-- Begin --
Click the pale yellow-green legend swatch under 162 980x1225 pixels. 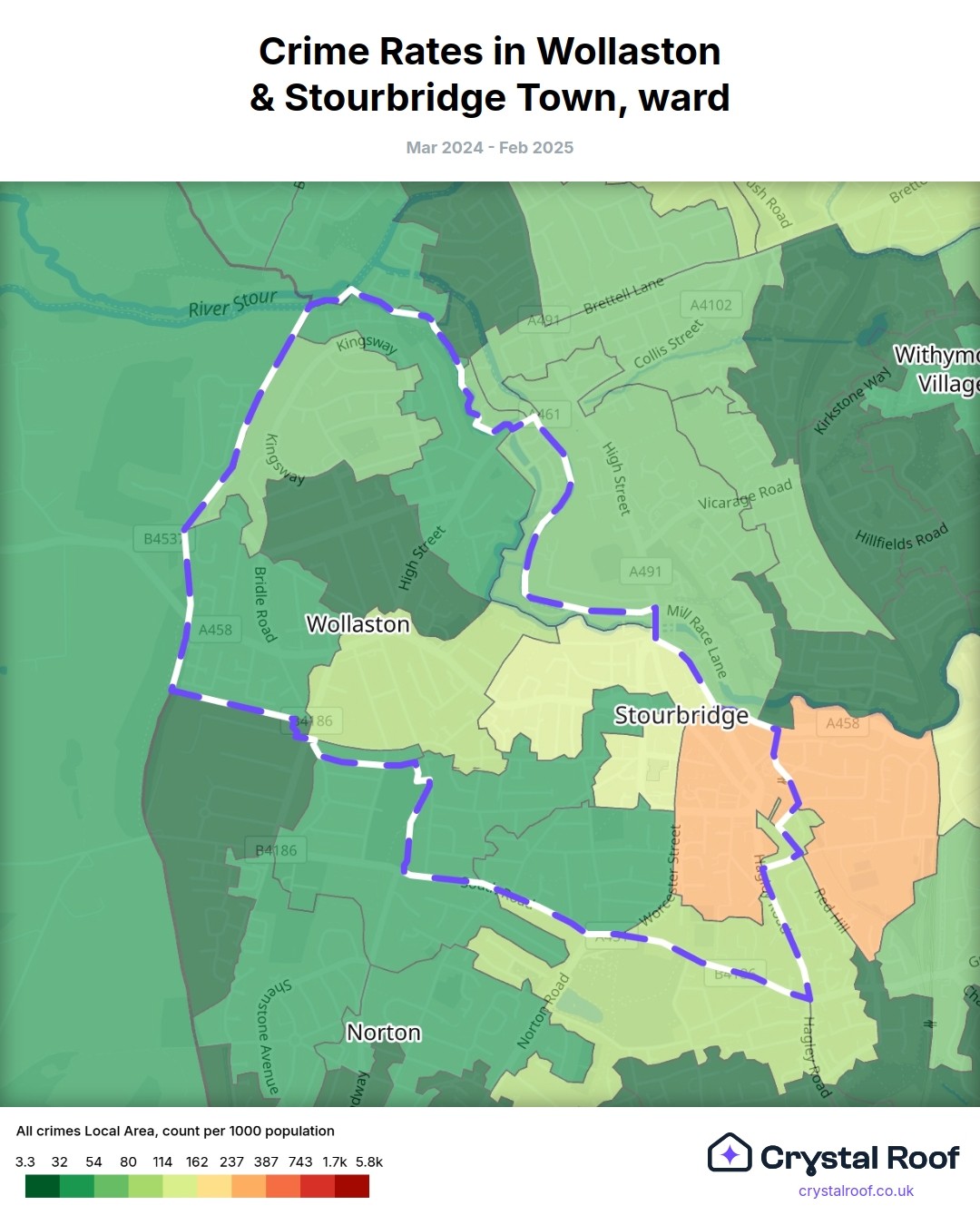click(180, 1186)
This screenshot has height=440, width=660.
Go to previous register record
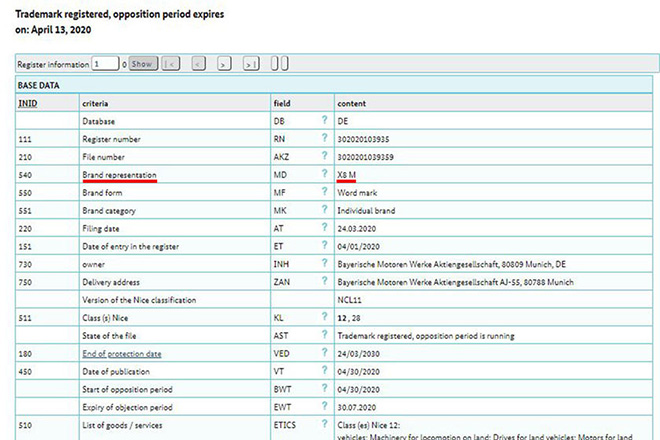click(198, 64)
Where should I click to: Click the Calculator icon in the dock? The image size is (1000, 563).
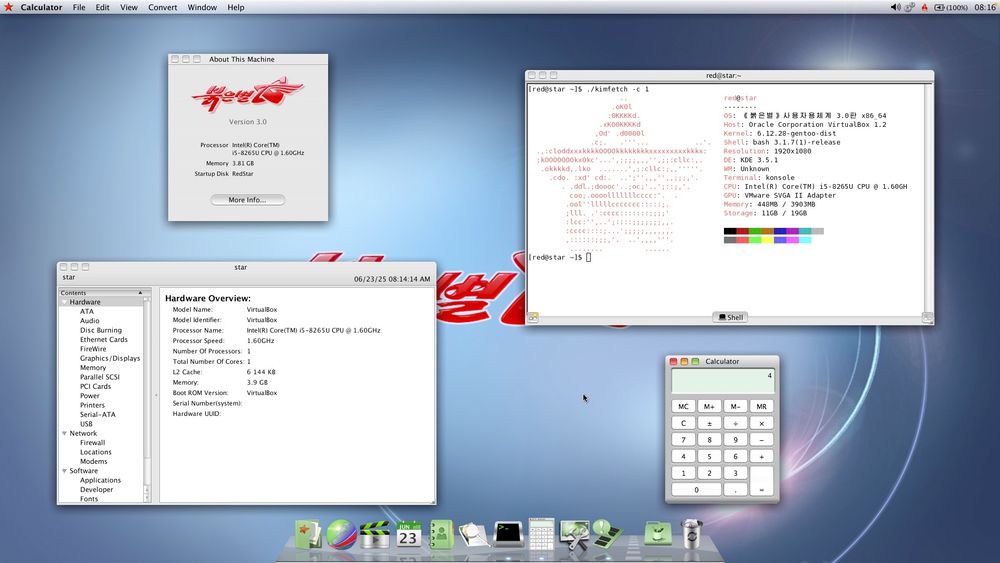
-- End --
» **JOB**:
Pull out, verbatim, every line of the items beginning with the line that contains "This screenshot has height=440, width=660." and running through the end of the items, and omit the pictures.

» **EXPECTED OUTPUT**:
This screenshot has height=440, width=660.
Go to previous register record
click(198, 64)
Where should I click to: Click the Calculator icon in the dock? The image size is (1000, 563).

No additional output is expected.